> _THE PROBLEM_
Reproduce each line from the first in the data through the line that contains "Given: Open the Cameras menu in the viewport" exactly; give nothing else.

** RECORDS SHOWN follows **

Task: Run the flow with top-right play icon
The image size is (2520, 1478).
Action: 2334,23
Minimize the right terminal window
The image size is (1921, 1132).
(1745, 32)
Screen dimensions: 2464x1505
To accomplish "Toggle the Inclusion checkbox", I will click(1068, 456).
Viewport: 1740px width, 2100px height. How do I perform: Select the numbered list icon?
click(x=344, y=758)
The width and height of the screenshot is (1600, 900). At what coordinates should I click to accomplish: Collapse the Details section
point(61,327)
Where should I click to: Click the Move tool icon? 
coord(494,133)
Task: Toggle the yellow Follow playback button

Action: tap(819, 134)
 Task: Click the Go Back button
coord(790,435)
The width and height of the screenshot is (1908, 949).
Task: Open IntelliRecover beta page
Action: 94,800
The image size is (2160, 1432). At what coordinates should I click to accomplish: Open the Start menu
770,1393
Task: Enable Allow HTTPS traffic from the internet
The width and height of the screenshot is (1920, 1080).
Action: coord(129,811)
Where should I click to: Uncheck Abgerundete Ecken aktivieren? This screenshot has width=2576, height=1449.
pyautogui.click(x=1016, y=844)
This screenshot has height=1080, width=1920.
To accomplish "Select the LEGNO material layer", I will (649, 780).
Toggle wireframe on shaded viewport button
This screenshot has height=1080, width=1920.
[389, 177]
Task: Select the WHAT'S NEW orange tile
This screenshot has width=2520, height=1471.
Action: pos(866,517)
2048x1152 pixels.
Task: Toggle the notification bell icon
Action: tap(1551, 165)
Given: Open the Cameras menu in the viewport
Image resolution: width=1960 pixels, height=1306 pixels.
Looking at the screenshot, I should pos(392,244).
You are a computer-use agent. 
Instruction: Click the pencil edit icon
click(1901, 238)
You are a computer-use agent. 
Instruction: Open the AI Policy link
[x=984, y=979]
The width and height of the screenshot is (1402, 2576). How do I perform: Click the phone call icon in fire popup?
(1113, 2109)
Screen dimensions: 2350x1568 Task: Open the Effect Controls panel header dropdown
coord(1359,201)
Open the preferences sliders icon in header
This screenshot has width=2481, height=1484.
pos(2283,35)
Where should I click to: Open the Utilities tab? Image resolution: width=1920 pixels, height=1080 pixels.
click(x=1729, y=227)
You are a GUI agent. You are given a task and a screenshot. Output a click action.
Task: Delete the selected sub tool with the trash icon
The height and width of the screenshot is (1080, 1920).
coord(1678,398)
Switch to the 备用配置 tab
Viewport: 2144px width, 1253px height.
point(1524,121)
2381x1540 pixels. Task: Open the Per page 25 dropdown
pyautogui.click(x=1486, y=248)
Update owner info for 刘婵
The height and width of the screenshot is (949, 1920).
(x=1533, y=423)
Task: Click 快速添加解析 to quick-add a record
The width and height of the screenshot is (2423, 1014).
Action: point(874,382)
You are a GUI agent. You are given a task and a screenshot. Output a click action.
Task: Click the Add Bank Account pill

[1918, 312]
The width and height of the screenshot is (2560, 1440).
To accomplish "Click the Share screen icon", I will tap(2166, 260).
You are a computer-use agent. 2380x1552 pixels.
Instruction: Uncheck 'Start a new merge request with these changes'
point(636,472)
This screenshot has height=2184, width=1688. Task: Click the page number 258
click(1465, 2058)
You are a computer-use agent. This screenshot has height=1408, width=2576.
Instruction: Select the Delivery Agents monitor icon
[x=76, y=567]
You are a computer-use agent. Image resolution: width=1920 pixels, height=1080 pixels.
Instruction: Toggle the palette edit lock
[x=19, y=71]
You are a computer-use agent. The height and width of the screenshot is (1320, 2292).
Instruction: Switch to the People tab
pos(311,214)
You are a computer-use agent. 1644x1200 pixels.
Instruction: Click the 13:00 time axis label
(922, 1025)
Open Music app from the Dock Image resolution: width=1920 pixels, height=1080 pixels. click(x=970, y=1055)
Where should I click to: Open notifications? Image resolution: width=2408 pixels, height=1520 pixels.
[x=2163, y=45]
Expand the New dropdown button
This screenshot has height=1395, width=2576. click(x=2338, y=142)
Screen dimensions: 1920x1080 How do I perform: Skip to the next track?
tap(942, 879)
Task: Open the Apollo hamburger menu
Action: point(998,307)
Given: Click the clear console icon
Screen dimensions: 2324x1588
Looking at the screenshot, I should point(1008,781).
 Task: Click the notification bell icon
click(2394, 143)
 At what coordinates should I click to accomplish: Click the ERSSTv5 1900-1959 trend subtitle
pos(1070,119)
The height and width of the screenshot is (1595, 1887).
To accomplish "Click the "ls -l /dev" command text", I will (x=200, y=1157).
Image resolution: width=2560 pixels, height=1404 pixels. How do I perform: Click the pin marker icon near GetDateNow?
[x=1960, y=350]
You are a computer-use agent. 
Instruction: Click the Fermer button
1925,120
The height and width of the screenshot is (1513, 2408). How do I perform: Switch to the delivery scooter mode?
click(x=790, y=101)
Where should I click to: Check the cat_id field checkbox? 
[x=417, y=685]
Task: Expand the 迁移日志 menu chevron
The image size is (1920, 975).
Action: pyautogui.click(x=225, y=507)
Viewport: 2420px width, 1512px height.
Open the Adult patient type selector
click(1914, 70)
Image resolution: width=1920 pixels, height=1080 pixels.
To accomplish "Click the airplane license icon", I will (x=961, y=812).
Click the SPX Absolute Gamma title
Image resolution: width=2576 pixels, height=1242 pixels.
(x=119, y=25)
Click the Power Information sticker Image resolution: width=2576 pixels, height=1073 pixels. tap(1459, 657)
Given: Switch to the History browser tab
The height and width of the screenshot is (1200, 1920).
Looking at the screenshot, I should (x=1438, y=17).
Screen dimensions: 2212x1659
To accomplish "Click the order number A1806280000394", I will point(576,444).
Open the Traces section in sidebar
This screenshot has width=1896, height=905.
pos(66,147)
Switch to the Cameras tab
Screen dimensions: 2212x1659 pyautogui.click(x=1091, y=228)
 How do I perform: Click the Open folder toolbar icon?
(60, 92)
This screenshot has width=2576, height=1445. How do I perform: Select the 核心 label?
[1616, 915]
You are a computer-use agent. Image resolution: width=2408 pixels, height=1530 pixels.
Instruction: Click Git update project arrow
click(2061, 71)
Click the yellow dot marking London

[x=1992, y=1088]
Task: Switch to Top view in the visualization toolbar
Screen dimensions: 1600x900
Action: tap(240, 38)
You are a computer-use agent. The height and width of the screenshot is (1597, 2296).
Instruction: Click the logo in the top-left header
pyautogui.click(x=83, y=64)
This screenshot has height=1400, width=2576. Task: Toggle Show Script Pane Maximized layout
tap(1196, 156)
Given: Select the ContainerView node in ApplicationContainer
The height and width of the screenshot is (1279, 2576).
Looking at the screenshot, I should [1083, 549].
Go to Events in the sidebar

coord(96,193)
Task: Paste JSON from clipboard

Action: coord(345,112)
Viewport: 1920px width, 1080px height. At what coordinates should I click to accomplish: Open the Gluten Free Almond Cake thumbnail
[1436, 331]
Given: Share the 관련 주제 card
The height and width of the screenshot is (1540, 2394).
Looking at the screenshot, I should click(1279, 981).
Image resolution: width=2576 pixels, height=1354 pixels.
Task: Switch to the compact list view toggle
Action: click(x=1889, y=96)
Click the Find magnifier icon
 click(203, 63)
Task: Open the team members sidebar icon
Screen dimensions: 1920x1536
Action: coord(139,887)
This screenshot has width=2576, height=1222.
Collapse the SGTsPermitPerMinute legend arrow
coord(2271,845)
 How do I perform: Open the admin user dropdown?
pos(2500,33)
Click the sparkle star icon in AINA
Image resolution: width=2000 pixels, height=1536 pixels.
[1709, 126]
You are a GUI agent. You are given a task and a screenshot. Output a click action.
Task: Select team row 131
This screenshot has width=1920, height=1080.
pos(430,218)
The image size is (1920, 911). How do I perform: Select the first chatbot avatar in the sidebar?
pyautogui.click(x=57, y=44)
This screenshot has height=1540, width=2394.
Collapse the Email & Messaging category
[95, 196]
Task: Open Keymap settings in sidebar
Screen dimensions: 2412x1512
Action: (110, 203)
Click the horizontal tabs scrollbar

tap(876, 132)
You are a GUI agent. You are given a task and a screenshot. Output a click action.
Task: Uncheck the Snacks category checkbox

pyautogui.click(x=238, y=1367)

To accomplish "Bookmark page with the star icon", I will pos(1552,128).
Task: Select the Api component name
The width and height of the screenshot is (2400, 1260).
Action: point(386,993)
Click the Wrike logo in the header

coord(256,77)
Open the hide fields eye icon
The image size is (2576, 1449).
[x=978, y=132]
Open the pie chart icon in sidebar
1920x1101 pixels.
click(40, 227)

** End of RECORDS SHOWN **

> _SOLUTION BELOW_
Task: Run the flow with top-right play icon
The image size is (2520, 1478).
Action: 2334,23
Minimize the right terminal window
The image size is (1921, 1132).
(1745, 32)
Screen dimensions: 2464x1505
To accomplish "Toggle the Inclusion checkbox", I will click(1068, 456).
Viewport: 1740px width, 2100px height. How do I perform: Select the numbered list icon?
click(x=344, y=758)
The width and height of the screenshot is (1600, 900). At what coordinates should I click to accomplish: Collapse the Details section
point(61,327)
Where should I click to: Click the Move tool icon? 
coord(494,133)
Task: Toggle the yellow Follow playback button

Action: tap(819, 134)
 Task: Click the Go Back button
coord(790,435)
The width and height of the screenshot is (1908, 949).
Task: Open IntelliRecover beta page
Action: 94,800
The image size is (2160, 1432). At what coordinates should I click to accomplish: Open the Start menu
770,1393
Task: Enable Allow HTTPS traffic from the internet
The width and height of the screenshot is (1920, 1080).
Action: coord(129,811)
Where should I click to: Uncheck Abgerundete Ecken aktivieren? This screenshot has width=2576, height=1449.
pyautogui.click(x=1016, y=844)
This screenshot has height=1080, width=1920.
To accomplish "Select the LEGNO material layer", I will (649, 780).
Toggle wireframe on shaded viewport button
This screenshot has height=1080, width=1920.
[389, 177]
Task: Select the WHAT'S NEW orange tile
This screenshot has width=2520, height=1471.
Action: pos(866,517)
2048x1152 pixels.
Task: Toggle the notification bell icon
Action: tap(1551, 165)
Given: Open the Cameras menu in the viewport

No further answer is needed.